Date: 2008-09-13 04:26 am (UTC)
From: [identity profile] walkingowl.livejournal.com
That's fascinating. I can shed some light on "non-Protestant Christian churches" for you, perhaps. Methodism arose about 230 years ago, in America. It remains a separate entity here; I didn't know what the United Church of Canada was until you explained it to me. Now, I'm not sure why "non-Protestant," but I can tell you, starting in the 1810s and going strong for about fifty years, people started taking over their own church activities in a way that has been both deplored and celebrated -- "the democratization of American Christianity," the revivalist movement; versus what Naomi Klein (I think that is the author) who terms it the assertion of the masses of their right to be non-scientific and literal-Bible-creationist-like. Out of these revivalist and camp-meeting church congregations arose all sorts of sects: Baptists, the Church of God, the Church of the Nazarene, and a host of others. "Gospel Churches" and "holy rollers." Some are connected to a wider church organization, others are totally separate. And then there are the Christian Scientists, eh? And I'm not even at the Amish, Mennonite, and Jacobite Brethren yet... yeah, religion fascinates me.

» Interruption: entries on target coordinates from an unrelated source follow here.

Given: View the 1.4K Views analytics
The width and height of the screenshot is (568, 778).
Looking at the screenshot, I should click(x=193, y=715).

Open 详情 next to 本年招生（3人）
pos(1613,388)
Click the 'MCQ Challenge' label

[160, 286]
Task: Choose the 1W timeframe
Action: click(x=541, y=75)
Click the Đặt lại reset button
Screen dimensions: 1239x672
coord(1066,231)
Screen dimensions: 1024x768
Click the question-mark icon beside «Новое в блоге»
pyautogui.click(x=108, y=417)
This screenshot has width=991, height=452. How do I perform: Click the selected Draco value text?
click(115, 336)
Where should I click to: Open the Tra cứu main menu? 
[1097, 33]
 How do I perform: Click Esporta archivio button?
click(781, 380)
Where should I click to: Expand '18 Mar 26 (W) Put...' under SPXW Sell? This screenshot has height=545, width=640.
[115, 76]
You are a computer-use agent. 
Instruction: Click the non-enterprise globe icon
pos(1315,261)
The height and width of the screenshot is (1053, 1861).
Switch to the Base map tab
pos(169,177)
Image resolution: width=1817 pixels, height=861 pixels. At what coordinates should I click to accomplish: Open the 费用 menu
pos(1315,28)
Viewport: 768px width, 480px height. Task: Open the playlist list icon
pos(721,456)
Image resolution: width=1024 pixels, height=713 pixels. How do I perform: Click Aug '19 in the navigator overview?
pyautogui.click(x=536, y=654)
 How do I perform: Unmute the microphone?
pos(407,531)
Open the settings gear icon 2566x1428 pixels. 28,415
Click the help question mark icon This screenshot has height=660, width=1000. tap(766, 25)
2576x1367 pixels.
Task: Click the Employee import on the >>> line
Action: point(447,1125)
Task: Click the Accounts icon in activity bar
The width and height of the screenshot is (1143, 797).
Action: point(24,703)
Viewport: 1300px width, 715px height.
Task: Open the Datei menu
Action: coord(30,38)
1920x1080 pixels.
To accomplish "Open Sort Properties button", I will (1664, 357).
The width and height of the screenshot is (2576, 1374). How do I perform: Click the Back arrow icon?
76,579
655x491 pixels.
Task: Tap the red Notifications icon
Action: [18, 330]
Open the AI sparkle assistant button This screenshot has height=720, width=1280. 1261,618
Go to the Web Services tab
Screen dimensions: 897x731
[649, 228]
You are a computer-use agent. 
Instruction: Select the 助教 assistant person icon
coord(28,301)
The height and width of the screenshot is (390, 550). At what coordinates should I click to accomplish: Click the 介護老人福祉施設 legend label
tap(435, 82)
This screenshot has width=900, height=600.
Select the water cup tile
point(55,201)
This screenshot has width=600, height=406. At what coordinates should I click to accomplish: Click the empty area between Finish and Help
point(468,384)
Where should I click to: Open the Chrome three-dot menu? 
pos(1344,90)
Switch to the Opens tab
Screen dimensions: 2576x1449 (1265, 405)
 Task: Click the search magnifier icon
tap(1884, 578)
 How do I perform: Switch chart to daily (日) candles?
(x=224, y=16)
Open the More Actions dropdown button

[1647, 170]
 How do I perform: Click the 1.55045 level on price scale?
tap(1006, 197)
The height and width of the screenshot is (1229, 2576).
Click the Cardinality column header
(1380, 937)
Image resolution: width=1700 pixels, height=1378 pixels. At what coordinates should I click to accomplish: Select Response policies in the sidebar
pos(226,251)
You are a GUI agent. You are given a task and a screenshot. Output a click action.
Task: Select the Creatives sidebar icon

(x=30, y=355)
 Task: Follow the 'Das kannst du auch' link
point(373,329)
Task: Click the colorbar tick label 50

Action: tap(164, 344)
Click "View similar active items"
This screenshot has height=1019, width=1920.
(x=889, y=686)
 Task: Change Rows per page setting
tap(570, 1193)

Date: 2008-09-13 07:40 pm (UTC)
From: [identity profile] fajrdrako.livejournal.com
Methodism started in the UK in the 18th century; well after the Reformation, but it is still counted as Protestant, because it arose out of Protestantism.
(See http://en.wikipedia.org/wiki/Methodism.) There are still Methodist churches around here, as well as, of course, Presbyterian churches - they didn't all join together.

I had naively thought that all religions that weren't Roman Catholic or Orthodox were Protestant, including all the ones you mention, but obviously it isn't that simple.

There are so many religions - and this is all within the general framework of Christianity.

Date: 2008-09-01 02:40 am (UTC)
From: [identity profile] kimsrants.livejournal.com
How many years at OLT and you haven't seen Martha? For shame woman! Spend a spooky night there hunting the haunting before you dart out to greener pastures.

Date: 2008-09-01 02:43 am (UTC)
From: [identity profile] fajrdrako.livejournal.com
I'm sure Martha has seen me, often enough.